Kemper Power Plant Spending Review Delayed

JACKSON, Miss. (AP) — The next battle over a Kemper County power plant will hinge on whether Mississippi Power Co.’s spending on the project was prudent — and that decision may come months later than a July 24 date that state regulators had agreed to earlier this year.

The utility recently asked the state Public Service Commission to determine if spending on the project has been prudent.

It’s a key step in the company collecting money from its 186,000 ratepayers to pay for the plant. If regulators decide Mississippi Power wasted money, they can throw out certain costs and bar the company from charging ratepayers for them.

Costs have grown to more than $4.3 billion when the power plant, a lignite mine and carbon dioxide pipeline are included. Opposition group Bigger Pie Forum has produced a video urging commissioners to reject the spending.

The key to the review is what Mississippi Power knew at the time it made spending decisions, said Robert Burns, a retired utility analyst who has studied the spending reviews.

“What you’re not supposed to do is say, ‘Oh, if we had known then what we know now,’” he said.

Mississippi Power also faces questions about whether it hid information about earlier overruns from regulators. It’s not clear whether an inquiry into those questions will play into the review.

Burns said the prudence reviews that he studied show wide variations, but on average only 5 percent of costs were excluded. That might not be as dramatic as some opponents hope for, but it could force the Southern Co. shareholders to absorb more than $200 million more in Kemper costs. The parent company already charged off $540 million in April, and it said earlier this month that it could have to swallow $160 million or more in additional overruns.

Regulators may not vote on the prudence of the company’s spending until early 2014, though a January agreement calls for a vote by July 24. Originally, the Public Service Commission didn’t plan to review spending until the coal-fired plant started commercial operation. As part of the January settlement of a lawsuit that Mississippi Power filed over a rate denial, the commission agreed to review part of the spending within six months.

But the commission never announced the beginning of the formal review process, and Mississippi Power filed June 28 asking that the review get started and cover all spending through March 31, 2013. As of that date, Mississippi Power had spent or committed $2.31 billion for the power plant, and $451 million for the mine, pipeline and borrowing costs.

Mississippi Power, a unit of Atlanta-based Southern Co., says it accepts the delay because regulators need to request and analyze records.

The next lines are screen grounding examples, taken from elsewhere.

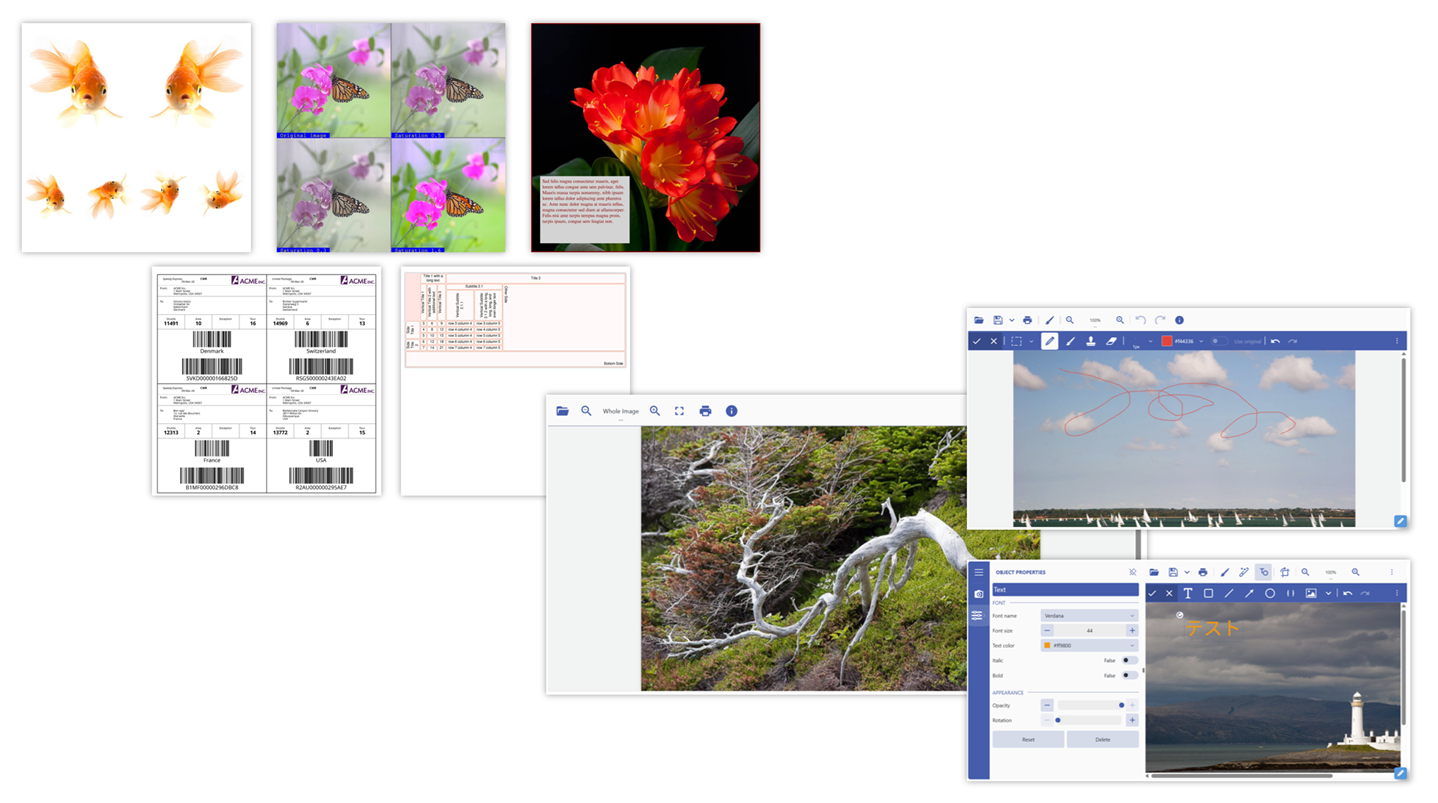Screen dimensions: 1438x803
Task: Open the Crop tool in the bottom-right editor
Action: point(1285,572)
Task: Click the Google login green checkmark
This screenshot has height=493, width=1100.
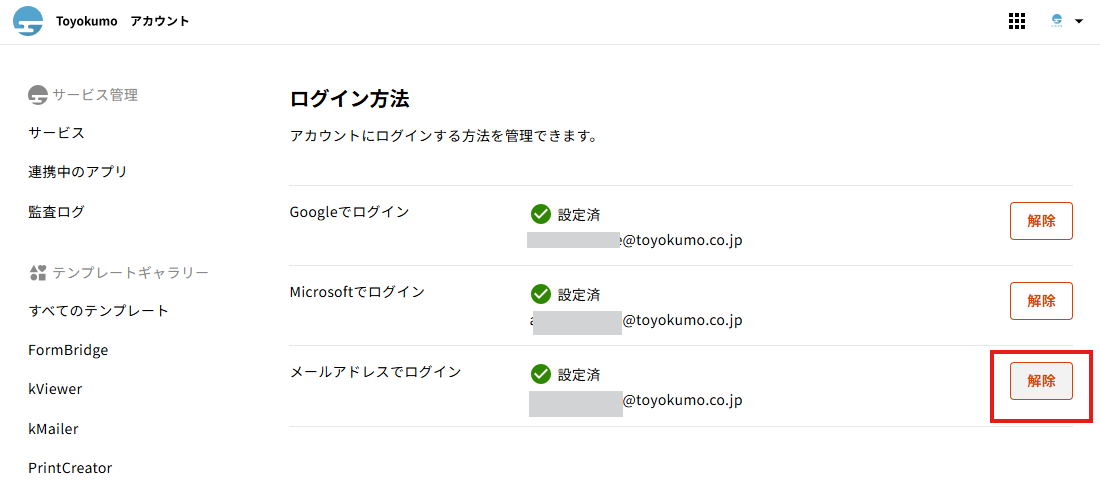Action: pyautogui.click(x=541, y=214)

“We understand that there’s going to be a modified prudency schedule,” spokesman Jeff Shepard said.

But Northern District Commissioner Brandon Presley, the commission’s lone Democrat and a longtime opponent of the project, says it would be better to wait until Kemper is in operation.

“You can’t determine prudence until we see the plant in operation,” he said. “I don’t think prudence can be determined piecemeal.”

Regulators traditionally have waited until completion, Burns said, though utilities have pushed for rolling reviews.

“It locks in everything up to that point,” Burns said of the benefits for utilities. “It lowers your uncertainty.”

Under the settlement, Mississippi Power pledged that the company would earn a normal profit on $2.4 billion of the plant cost, plus the mine and pipeline. But with legislative approval, Mississippi Power could recover up to another $1 billion by selling bonds. Ratepayers would pay for the interest and principal, but the company wouldn’t earn a profit.

The prudence review is the only way that the company could be denied authority to sell the bonds. Southern District Commissioner Leonard Bentz has said repeatedly that he intends to vote against any amount above $2.4 billion, the plant’s original pricetag.

“They said they could do it for $2.4 billion and they need to do it for $2.4 billion,” Bentz said.

But a denial only on the grounds that the plant cost more than originally projected could be legally shaky without additional findings of wasteful spending, Burns said.

“That type of rationale won’t stand up in court, unless there was a legally binding agreement where the company assumed all risk,” he said.